------ ページ抜粋

変と不変の取説 第53回「イギリスと日本の境目」

「変化だ、変化だ、変化が大事だ」とみなさんおっしゃいますが、会社も商品も人生も、「変えなくてはならないもの」があるのと同様、「変わらないもの」「変えてはならないもの」もあるのです。ではその境目は一体どこにあるのか。境目研究家の安田が泉先生にあれやこれや聞いていきます。

 第53回「イギリスと日本の境目」

前回、第52回は「もうヒエラルキーは通用しない」

安田

イギリスと日本って何が違うんですか?

いきなりですね(笑)

安田

だって似てるじゃないですか。島国で、大陸の横にあって、独自の文化で。

条件は似てますね。

安田

イギリスって、かつては世界の半分以上を支配してましたよね。文明も最先端なイメージ。音楽もそうですし、スポーツでもゴルフ、テニス、ラグビーはイギリス発祥。

------------
------ 元資料

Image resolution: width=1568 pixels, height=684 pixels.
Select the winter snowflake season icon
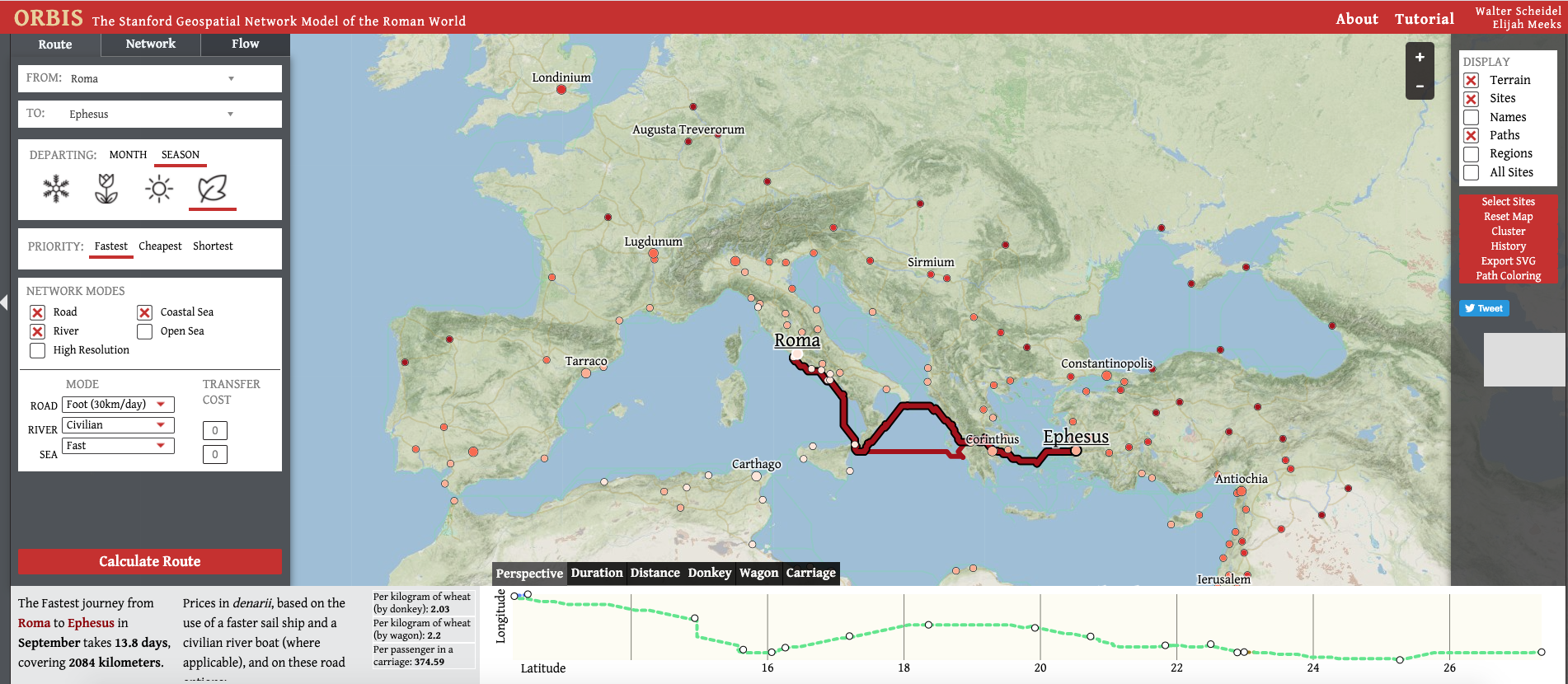tap(56, 189)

------------

短い課題:
ページ抜粋でイギリス発祥とされているスポーツを、すべて書き出してください。

結果:
ゴルフ、テニス、ラグビー